I once worked with a guy who embodied the "grumpy old man" (we were both just out of college btw) attitude for every new, cool thing I brought to his attention. I kept telling him that in order to stay relevant as a programmer in the foreseeable future he would have to stay on top of technology and keep his chops up outside of the very mundane engineering work that we did at that company. He would flatly refuse out of hand and say things like "Someone who only knows COBOL for 40 years will still have a job". It frustrated the hell out of me at the time, but he's probably right. Not saying you're guaranteed a great job or be making google-level salaries, but you have to try pretty hard to become completely irrelevant in technology. There's a huge long tail of boring business coding that happens every day, and that world as an aggregate whole doesn't change very much.

If you have even enough interest to be on this website and explore things like App Maker and question things like this, you're going to be just fine :)




Thank you.

I have a colleague, a graphic designer who is nearing retirement age. Every time Adobe announces a new software tool, she's partly excited, mostly terrified. Adobe likes to show how newbie-friendly these tools are. One click here, another there, and...project is done. She pays money to visit these demonstrations at conferences. Then she watches on, imagining her billable hours being redirected to an intern, the client's nephew or someone like that.

Usually the terror gets a sort of beachhead in her mind, and for a while my colleague bears the cognitive cost of this "well there's no need for me anymore" anxiety. It's really sad to watch.

> There's a huge long tail of boring business coding that happens every day, and that world as an aggregate whole doesn't change very much.

This is so true. I wish everyone fearing for their career due to new tech could understand it. Braided into a broader whole of business process you've got huge loads of necessary mental capital too, like the ability to deliver on multiple deadlines, the ability to set healthy boundaries, set proper budgets, and communicate well with others. My colleague has all these things; if only she could see new technology is only a small part, and overall a very forgiving part that needs humans like her more than we might think.


I think that people in the tech world underestimate how foreign this all is to a lot of people. We've had "form builders" in various incarnations for a long long time. Most people don't have the first clue what to do with them, and don't even want to try.


The new low-code solutions are still used by developers, just allows get to develop much faster without having to worry about UI and cross-platform compatibility and other time consuming things that take up time when building a custom app.

I'm afraid that the new generation of low code solutions are not just "form" builders or prototyping tools. We've built a full operational system and client facing portal using a low code solution.

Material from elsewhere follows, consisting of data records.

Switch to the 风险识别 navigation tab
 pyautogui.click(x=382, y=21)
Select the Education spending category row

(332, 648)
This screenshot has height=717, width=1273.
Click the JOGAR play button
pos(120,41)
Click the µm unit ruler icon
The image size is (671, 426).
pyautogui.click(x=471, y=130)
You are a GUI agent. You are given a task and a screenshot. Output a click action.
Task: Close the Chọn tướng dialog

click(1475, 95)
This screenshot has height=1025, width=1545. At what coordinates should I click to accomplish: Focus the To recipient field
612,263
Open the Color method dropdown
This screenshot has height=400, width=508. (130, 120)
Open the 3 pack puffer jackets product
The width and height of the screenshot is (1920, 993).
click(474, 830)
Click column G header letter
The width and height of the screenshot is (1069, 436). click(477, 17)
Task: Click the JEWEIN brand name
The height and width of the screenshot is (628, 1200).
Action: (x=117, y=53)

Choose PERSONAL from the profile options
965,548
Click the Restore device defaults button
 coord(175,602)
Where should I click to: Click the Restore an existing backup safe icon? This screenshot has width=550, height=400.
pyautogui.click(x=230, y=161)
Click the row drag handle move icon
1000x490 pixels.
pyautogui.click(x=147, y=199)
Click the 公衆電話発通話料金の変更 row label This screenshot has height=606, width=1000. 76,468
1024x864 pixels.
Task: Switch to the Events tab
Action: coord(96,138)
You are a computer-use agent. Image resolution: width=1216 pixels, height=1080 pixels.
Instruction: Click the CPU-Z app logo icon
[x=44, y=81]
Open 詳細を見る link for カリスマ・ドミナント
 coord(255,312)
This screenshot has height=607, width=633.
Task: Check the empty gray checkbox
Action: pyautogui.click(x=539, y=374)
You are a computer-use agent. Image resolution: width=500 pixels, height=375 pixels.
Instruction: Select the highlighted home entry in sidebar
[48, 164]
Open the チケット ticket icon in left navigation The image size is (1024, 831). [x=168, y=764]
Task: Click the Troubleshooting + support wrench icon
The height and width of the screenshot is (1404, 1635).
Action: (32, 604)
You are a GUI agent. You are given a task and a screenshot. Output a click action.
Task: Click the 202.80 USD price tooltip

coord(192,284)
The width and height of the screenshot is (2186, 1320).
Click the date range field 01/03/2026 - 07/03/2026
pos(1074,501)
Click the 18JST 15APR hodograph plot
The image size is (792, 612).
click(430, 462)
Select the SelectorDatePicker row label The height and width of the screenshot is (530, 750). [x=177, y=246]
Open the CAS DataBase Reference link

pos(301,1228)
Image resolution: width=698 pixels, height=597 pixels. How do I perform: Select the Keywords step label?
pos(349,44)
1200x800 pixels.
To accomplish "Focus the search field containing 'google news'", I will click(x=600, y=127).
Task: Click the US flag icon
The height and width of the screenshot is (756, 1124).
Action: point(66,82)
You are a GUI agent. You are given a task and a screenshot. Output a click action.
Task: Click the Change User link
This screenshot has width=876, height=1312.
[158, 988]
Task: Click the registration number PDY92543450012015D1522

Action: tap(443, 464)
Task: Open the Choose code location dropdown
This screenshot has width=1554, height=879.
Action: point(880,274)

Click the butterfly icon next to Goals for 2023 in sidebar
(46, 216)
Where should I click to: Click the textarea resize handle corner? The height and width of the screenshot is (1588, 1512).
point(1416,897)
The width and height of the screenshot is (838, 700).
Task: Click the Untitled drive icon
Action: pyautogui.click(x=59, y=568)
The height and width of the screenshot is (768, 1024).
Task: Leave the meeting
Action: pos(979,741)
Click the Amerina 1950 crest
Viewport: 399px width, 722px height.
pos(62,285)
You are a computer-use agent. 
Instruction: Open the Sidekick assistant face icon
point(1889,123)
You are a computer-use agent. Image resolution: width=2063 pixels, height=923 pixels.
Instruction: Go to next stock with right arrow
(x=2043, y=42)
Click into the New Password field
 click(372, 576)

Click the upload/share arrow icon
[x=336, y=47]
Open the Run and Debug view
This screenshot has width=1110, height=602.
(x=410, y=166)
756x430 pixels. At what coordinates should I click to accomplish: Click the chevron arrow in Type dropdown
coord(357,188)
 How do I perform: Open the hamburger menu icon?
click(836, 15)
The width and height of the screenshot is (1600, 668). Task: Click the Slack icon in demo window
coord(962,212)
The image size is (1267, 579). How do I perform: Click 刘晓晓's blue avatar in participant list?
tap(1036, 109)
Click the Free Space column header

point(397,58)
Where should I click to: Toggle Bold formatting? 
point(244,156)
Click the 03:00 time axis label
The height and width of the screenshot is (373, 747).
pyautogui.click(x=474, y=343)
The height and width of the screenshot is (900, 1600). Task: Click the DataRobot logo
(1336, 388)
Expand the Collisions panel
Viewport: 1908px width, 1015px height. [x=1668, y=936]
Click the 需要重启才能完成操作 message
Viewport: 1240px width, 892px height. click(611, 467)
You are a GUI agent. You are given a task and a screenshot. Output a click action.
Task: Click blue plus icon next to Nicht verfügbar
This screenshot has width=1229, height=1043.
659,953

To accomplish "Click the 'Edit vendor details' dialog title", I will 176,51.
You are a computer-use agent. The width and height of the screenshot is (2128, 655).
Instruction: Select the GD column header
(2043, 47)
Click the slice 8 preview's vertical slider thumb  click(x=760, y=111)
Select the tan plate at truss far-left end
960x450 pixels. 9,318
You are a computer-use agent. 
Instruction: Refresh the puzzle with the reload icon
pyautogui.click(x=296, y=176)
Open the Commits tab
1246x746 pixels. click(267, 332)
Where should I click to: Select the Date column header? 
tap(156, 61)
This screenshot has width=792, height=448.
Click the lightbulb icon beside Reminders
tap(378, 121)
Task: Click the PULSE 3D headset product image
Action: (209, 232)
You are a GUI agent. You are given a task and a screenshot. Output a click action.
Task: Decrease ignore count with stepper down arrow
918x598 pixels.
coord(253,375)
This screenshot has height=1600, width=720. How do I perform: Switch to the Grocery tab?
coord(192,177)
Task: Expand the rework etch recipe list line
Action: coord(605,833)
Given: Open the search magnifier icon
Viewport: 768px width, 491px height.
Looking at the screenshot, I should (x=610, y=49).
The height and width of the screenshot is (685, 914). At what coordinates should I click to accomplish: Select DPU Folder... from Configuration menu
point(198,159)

Point out to her that her (and your) customers are not the people who are getting Adobe products and doing their own design work. The people who will take advantage of the new tools that freak her out are mostly people who are already doing it, they're just not doing it as well.

Her customers are the people who want someone to "make this work" and who don't want to mess with it themselves any more than they want to buy a big chest of tools and do their own vehicle maintenance.

Her customers are not the skilled amateurs now getting better tools. Her customers are the business people who already have too many things to do and aren't looking for ANOTHER project to add to their plates.

edit: minor phrasing


> It means we have a new prototyping tool. Cool. Don't worry, your skills aren't going to become obsolete

Not at all actually. There is a ton of demand for light code app builders (waves hand) for simple CRUD stuff in most businesses. These apps are usually cost prohibitive to build and maintain, so things App Maker make a ton of sense.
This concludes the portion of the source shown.